USDA’s new answer to cutting food waste by 50%: Jelly ice

 "Jelly ice" stays just as cold for just as long as traditional ice with one key difference—it doesn't melt thanks to a gelatin membrane that traps water in its cube-like shape. Once chilled, the cube can be manipulated into any form. Here's the story about this amazing breakthrough technology



USDA’s new answer to cutting food waste by 50%: Jelly ice

Abigail Russ, Federal News RadioAugust 18, 2022

Halfway through an interagency goal to reduce food waste, the Department of Agriculture may have found the answer in a new way to keep food fresh.
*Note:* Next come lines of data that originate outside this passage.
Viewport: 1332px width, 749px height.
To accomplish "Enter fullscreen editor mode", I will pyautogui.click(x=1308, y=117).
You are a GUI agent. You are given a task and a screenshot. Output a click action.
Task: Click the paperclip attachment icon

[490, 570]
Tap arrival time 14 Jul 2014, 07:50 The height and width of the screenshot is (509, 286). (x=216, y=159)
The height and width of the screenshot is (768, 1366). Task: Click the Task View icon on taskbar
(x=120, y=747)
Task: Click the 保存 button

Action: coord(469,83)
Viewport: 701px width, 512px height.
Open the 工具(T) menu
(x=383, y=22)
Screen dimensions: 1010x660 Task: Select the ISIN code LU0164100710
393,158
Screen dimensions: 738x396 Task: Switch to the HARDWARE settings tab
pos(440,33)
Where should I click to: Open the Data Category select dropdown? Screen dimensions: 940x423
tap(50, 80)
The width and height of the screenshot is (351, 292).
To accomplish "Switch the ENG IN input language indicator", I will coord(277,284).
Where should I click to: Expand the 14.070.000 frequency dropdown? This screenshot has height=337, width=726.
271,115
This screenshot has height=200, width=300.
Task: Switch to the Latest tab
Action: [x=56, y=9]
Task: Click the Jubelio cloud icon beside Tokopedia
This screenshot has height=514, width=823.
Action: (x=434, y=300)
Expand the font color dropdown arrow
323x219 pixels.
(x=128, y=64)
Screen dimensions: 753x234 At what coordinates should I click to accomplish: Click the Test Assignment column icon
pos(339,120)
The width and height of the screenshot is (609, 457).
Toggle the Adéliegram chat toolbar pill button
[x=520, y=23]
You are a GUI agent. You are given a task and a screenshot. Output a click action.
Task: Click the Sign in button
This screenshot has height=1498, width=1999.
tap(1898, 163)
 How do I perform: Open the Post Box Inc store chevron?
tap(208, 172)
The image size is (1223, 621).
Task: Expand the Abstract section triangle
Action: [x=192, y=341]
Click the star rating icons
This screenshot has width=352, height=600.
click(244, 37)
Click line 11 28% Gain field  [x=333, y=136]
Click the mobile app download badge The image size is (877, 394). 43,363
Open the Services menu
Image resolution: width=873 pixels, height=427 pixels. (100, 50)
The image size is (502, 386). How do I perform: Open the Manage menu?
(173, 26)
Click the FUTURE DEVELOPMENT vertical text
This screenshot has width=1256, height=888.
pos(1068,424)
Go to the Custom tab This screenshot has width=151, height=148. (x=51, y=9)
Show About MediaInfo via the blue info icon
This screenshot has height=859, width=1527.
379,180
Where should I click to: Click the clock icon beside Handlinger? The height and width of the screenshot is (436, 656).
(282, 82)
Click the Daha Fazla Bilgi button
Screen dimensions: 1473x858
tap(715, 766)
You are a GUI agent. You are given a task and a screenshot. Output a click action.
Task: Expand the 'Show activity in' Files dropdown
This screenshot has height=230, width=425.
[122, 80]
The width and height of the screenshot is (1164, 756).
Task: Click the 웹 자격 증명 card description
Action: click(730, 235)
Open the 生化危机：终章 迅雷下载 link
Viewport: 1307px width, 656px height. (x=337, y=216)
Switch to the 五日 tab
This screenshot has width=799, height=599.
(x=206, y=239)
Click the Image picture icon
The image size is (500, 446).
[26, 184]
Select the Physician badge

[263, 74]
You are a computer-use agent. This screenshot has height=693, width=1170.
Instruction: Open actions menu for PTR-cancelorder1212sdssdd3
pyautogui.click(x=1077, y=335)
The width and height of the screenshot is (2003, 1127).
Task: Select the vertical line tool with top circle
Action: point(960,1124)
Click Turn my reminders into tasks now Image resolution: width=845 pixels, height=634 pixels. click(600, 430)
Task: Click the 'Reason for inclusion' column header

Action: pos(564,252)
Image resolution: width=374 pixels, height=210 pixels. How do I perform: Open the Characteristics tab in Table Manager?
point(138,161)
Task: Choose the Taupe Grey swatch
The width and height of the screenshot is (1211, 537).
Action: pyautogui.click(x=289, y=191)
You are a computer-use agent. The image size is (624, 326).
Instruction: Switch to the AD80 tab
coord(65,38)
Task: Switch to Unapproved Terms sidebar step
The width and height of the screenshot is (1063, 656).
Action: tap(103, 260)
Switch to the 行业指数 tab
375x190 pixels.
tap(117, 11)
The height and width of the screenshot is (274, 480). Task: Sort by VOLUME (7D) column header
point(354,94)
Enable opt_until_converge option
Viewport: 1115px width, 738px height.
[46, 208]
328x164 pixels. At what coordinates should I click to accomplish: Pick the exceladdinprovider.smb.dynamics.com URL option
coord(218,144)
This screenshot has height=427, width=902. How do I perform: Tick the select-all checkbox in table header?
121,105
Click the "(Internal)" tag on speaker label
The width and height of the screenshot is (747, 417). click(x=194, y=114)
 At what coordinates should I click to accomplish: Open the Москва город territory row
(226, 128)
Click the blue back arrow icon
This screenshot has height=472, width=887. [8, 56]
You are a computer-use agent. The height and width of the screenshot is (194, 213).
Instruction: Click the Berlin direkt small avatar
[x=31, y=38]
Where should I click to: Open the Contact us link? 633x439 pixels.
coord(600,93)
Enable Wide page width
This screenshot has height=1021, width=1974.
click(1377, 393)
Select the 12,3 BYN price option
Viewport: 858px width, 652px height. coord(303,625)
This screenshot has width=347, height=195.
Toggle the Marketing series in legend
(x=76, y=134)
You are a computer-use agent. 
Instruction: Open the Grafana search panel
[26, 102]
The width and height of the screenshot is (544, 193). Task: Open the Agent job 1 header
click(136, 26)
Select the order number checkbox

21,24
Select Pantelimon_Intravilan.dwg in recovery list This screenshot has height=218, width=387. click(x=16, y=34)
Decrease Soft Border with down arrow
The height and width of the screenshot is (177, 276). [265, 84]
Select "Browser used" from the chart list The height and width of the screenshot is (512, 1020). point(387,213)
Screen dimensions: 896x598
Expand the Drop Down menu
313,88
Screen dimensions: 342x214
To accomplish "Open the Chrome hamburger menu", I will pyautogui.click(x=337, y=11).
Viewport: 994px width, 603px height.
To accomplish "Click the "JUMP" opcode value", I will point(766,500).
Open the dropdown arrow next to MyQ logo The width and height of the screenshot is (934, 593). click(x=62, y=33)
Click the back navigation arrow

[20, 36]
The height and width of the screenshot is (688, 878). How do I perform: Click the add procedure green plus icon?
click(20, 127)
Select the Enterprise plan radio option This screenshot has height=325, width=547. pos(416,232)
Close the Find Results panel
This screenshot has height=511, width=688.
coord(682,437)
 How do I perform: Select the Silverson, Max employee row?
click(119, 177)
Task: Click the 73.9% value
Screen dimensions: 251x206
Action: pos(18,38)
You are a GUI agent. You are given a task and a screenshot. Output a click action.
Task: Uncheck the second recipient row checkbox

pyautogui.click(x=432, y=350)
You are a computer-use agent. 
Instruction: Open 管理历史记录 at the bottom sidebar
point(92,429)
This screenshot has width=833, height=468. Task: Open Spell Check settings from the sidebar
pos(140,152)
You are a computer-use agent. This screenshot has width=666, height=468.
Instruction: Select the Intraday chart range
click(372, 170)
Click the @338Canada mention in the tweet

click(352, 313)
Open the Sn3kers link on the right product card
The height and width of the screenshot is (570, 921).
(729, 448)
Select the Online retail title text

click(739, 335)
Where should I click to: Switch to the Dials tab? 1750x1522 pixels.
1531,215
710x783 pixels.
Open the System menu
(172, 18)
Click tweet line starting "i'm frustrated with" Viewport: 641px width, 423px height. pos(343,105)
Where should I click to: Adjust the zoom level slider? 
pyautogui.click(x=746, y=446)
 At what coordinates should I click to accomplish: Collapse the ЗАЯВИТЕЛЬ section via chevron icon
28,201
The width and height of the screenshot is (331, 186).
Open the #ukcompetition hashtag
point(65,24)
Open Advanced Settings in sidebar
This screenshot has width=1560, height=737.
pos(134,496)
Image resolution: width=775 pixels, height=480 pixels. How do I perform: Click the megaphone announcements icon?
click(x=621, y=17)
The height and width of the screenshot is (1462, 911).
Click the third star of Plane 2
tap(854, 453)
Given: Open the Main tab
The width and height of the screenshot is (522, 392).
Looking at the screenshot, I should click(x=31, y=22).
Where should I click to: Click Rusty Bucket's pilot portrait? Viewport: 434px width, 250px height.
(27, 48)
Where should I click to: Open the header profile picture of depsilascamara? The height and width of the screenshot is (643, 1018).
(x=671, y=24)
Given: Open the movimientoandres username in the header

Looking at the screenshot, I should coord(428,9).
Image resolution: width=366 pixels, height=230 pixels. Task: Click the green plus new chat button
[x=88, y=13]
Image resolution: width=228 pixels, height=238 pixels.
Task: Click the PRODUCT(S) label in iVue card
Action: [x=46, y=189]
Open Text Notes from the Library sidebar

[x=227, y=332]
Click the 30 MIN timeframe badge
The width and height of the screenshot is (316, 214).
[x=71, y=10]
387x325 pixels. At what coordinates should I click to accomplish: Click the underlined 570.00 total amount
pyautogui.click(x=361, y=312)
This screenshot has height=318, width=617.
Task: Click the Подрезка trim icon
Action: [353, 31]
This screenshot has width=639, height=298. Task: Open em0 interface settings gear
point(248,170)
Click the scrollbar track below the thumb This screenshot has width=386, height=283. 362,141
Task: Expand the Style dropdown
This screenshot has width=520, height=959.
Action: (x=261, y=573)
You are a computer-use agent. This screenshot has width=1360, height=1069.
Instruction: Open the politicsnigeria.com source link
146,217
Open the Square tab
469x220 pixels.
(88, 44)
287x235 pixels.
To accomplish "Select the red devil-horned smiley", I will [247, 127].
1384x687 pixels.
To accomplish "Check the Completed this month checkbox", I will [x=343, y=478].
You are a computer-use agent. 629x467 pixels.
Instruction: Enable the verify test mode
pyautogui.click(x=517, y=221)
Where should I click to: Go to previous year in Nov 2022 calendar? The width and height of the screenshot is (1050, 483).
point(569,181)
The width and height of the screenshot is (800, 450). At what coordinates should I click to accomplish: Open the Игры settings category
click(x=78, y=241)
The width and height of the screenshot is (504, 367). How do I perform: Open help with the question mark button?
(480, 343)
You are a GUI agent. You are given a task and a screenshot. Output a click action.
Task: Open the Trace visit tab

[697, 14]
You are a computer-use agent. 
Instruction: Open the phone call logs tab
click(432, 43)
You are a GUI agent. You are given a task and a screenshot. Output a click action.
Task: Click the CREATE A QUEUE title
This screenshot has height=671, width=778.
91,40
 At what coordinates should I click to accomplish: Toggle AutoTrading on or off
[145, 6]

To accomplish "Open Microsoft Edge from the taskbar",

An investment from the USDA’s National Institute of Food and Agriculture (NIFA) is paving the way for a new type of ice cube to revolutionize how industries and individuals keep food cold and curb food waste.

In 2015, the USDA, along with the Environmental Protection Agency and Food and Drug Administration, set the country’s first-ever food loss and waste reduction goal, to cut food waste by 50% by 2030.

Jelly ice is just one component to reducing food waste. Since 2017, NIFA has invested approximately $123 million across 527 projects

Researchers at the University of California, Davis, created the cooling cube known as jelly ice — the plastic-free, non-melting, compostable, anti-microbial ice cube that prevents cross-contamination. And it’s reusable, too.

The researchers used nanotechnology to create jelly ice. It is protein-based and 90% water to create a gel that will keep its shape once it is no longer cold.

“Once it is freezed, it will keep the food — whether it’s seafood, vegetables, meat etc. — [cold] much longer than traditional ice,” Shoushan Zeng, division director of the Food Safety Division at NIFA, said in an interview with Federal News Network.

Jelly ice reduces emissions and achieves environmental regulations, too.

“Creating this ice cube minimizes a lot of waste from the production, to the supply chain, to the processing and to the table because you can use this new technology in every stage of the food supply chain,” Zeng said.

While traditional ice cubes consume energy to produce and cannot be reused when they melt, jelly ice cubes are reusable up to at least 10 times.

In addition to being cost effective and environmentally friendly, jelly ice extends the lifespan of foods, for example seafood, to prevent food waste and improve food security.

“[Jelly ice] uses minimal resources and does not produce wasteful materials to the environment. It cuts down the price for water ice and is usable for households [and] for retailers as well as throughout the food supply chain,” Zeng said. “It is [a] tremendous environmental benefit as well as keeping the food industry sustainable.”